--- SOURCE INFORMATION ---
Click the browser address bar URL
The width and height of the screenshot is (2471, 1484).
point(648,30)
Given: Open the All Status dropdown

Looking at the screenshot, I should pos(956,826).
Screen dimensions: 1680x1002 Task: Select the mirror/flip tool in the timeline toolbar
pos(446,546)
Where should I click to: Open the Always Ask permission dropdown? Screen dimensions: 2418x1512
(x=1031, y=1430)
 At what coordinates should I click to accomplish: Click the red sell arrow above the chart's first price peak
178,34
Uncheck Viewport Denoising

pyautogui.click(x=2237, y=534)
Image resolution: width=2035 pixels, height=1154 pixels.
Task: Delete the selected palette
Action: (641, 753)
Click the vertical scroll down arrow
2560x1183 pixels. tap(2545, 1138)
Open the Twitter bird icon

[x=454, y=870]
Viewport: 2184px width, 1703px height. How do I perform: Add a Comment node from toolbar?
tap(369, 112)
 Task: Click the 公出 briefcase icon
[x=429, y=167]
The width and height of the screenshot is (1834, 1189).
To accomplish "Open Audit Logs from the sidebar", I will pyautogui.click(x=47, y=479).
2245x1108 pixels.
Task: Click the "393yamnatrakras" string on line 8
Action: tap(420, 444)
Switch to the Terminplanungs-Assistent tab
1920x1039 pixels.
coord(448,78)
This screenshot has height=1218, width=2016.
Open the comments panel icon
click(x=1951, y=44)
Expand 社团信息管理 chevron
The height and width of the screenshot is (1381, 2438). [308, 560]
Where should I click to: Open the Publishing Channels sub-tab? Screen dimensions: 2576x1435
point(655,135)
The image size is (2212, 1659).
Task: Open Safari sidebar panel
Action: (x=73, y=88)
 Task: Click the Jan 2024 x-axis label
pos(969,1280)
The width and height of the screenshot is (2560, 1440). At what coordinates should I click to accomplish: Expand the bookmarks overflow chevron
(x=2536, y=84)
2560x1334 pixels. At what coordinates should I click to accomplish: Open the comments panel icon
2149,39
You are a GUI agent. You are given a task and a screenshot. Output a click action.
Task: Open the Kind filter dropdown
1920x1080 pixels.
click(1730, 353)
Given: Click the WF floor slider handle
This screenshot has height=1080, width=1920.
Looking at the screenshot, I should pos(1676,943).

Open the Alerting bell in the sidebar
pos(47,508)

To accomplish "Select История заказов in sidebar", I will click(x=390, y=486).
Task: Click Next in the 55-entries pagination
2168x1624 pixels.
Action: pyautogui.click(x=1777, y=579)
---
AIM OF THE EXERCISE -> In the entries above, find the line containing "Click the vertical scroll down arrow". Set down that line and every line after it through the last one, exactly and alone.

OUTPUT OF THE TASK ->
Click the vertical scroll down arrow
2560x1183 pixels. tap(2545, 1138)
Open the Twitter bird icon

[x=454, y=870]
Viewport: 2184px width, 1703px height. How do I perform: Add a Comment node from toolbar?
tap(369, 112)
 Task: Click the 公出 briefcase icon
[x=429, y=167]
The width and height of the screenshot is (1834, 1189).
To accomplish "Open Audit Logs from the sidebar", I will pyautogui.click(x=47, y=479).
2245x1108 pixels.
Task: Click the "393yamnatrakras" string on line 8
Action: tap(420, 444)
Switch to the Terminplanungs-Assistent tab
1920x1039 pixels.
coord(448,78)
This screenshot has height=1218, width=2016.
Open the comments panel icon
click(x=1951, y=44)
Expand 社团信息管理 chevron
The height and width of the screenshot is (1381, 2438). [308, 560]
Where should I click to: Open the Publishing Channels sub-tab? Screen dimensions: 2576x1435
point(655,135)
The image size is (2212, 1659).
Task: Open Safari sidebar panel
Action: (x=73, y=88)
 Task: Click the Jan 2024 x-axis label
pos(969,1280)
The width and height of the screenshot is (2560, 1440). At what coordinates should I click to accomplish: Expand the bookmarks overflow chevron
(x=2536, y=84)
2560x1334 pixels. At what coordinates should I click to accomplish: Open the comments panel icon
2149,39
You are a GUI agent. You are given a task and a screenshot. Output a click action.
Task: Open the Kind filter dropdown
1920x1080 pixels.
click(1730, 353)
Given: Click the WF floor slider handle
This screenshot has height=1080, width=1920.
Looking at the screenshot, I should pos(1676,943).

Open the Alerting bell in the sidebar
pos(47,508)

To accomplish "Select История заказов in sidebar", I will click(x=390, y=486).
Task: Click Next in the 55-entries pagination
2168x1624 pixels.
Action: pyautogui.click(x=1777, y=579)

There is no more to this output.